ここでは、世代も性別も問わない人気を誇るキールの味の特徴、歴史、カクテル言葉やアレンジについて詳しく解説していきます。

「キール」とは

キール

キールってどんなお酒?

キールは美しい赤い色が特徴の、ワイングラスで提供されるロングカクテルの1種です。食後にゆっくり飲むのではなく、食事を待っている間に談笑しながら楽しむのに向いているカクテルとして認知されていますね。

赤い色が特徴のカクテルですが、ベースになっているお酒は白ワイン。キールの赤い色は、加えられるリキュールカシスの色に由来しています。

キールの味の特徴

キールは、白ワインのさっぱりとした味わいに甘いカシスが加えられた比較的甘めのカクテル。辛口の白ワインを使っていても、カシス由来の甘みがしっかりと感じられるためさっぱりとした爽やかさがあります。

辛口なお酒が苦手な人でも飲みやすいですし、甘すぎるお酒が苦手な人でも楽しみやすい万能なカクテルと言えそうですね。

キールのアルコール度数は?

レシピにもよりますが、キールのアルコール度数は14度前後として作られることがほとんど。食前酒として作られることも多いのでアルコール度数は比較的高くありません。

キールの名前の由来

キールという名前は、このカクテルを作った人物に由来しています。フランスのディジョン市・市長であるキャノン・フェリックス・キールがつくり、経済を立て直すきっかけになったことと。そして、その後20年間市長を務めたことを称えて、市長の名前がそのままカクテルの名前になりったとされています。

キールの歴史について

キールは、1945年にフランスのブルゴーニュ地方ディジョン市で誕生しました。当時のディジョン市の市長・キールがブルゴーニュ地方特有の辛口な白ワイン・アルゴデと、クレーム ド カシスを混ぜたのがはじまりです。

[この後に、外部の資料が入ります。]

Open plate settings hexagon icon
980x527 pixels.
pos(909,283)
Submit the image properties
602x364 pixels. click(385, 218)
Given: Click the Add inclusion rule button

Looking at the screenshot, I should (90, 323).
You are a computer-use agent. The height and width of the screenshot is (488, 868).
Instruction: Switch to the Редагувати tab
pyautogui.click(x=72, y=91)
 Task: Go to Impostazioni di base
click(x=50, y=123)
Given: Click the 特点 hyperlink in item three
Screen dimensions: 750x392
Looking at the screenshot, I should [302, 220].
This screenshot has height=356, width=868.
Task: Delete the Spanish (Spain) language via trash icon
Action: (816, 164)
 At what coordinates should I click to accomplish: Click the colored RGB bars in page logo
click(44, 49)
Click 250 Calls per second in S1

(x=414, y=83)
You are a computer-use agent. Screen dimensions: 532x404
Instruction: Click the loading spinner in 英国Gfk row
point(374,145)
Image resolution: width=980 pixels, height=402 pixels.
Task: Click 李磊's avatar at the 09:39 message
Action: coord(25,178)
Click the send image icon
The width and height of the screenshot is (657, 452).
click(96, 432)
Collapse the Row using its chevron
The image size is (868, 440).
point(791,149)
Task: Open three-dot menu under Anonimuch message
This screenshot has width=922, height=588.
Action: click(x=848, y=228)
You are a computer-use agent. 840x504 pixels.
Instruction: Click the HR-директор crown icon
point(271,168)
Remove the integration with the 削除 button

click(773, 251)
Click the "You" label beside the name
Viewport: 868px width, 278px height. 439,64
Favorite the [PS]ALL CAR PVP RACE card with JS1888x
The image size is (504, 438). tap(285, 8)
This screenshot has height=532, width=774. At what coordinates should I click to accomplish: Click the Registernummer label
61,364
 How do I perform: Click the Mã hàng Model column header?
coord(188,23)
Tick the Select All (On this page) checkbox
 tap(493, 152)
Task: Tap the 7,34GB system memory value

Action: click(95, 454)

市長がキールをつくったのは、公式レセプションのアペリティフ(食前酒)のためで、農業復興の旗印としてワインの販売促進のために作ったのだそう。第二次世界大戦が終わり、冷え切っていた経済を立て直すための打開策として、食通のキール市長が考案したのです。

カクテルとして古い歴史があるわけではありませんが、現在でもアペリティフとしてホームパーティーや会食の席で出てくるカクテルです。日本でキールが浸透したのは、意外にもレストラン。

食事をとる前に飲むのに最適であることから、浸透し始めたと言われています。

キールのカクテル言葉

キールのカクテル言葉は「最高のめぐり逢い」「陶酔」。

フランスのブルゴーニュ地方特産であるアリゴテと、クレーム ド カシスを混ぜて美味しいカクテルになったことから「最高のめぐり逢い」というカクテル言葉がつけられたのだそう。

専門家の一言メモ

キールはワインの銘柄や色によって名前が変わります。白ワインをシードルに変えると「キール・ブルトン」に、赤ワインに変えると「キール・カーディナル」というカクテルになります。

キールはこう飲む!美味しい飲み方解説

赤ワインとシャンパン

先述したように、キールはアペリティフ(食前酒)として飲むのに適したカクテルです。

作る際は、材料もワイングラスもしっかりと冷やしておくのが美味しく飲むコツ。冷蔵庫で冷やしておくのを忘れた場合は、直前に氷水を入れたお皿の上で転がせばかんたんに冷やすことができるので試してみてください。

専門家の一言メモ

辛口のスッキリとしたキールを飲みたい場合は、「クレーム ド」という表記がないカシスを使うのがおすすめです。また、酸味を抑えてまろやかにしたい場合は、濃縮濃度40%の甘口カシス・リキュールを使いましょう。

美味しいキールの作り方・レシピ

カシス

キールの材料・作り方

・白ワイン 4/5(145ml)
・ルジェ クレーム ド カシス 1/5(35ml)

あらかじめ冷やしておいた白ワインとルジェ クレーム ド カシスをワイングラスで混ぜて、マドラーやバースプーンで軽く混ぜれば完成です。

キールを作る時は材料だけではなく、ワイングラスも冷やしておくのがポイントです。混ぜる時は、1~2周程度で十分。グラスの側面をなぞるようにやさしく、ていねいに回してください。

好みの味わいにアレンジしやすいキール

キールは基本的に白ワインとカシスリキュールを使っていればいいので、割合は自由にアレンジできます。極端な例を挙げれば、白ワイン9に、カシスリキュール1の割合でもキールなのです。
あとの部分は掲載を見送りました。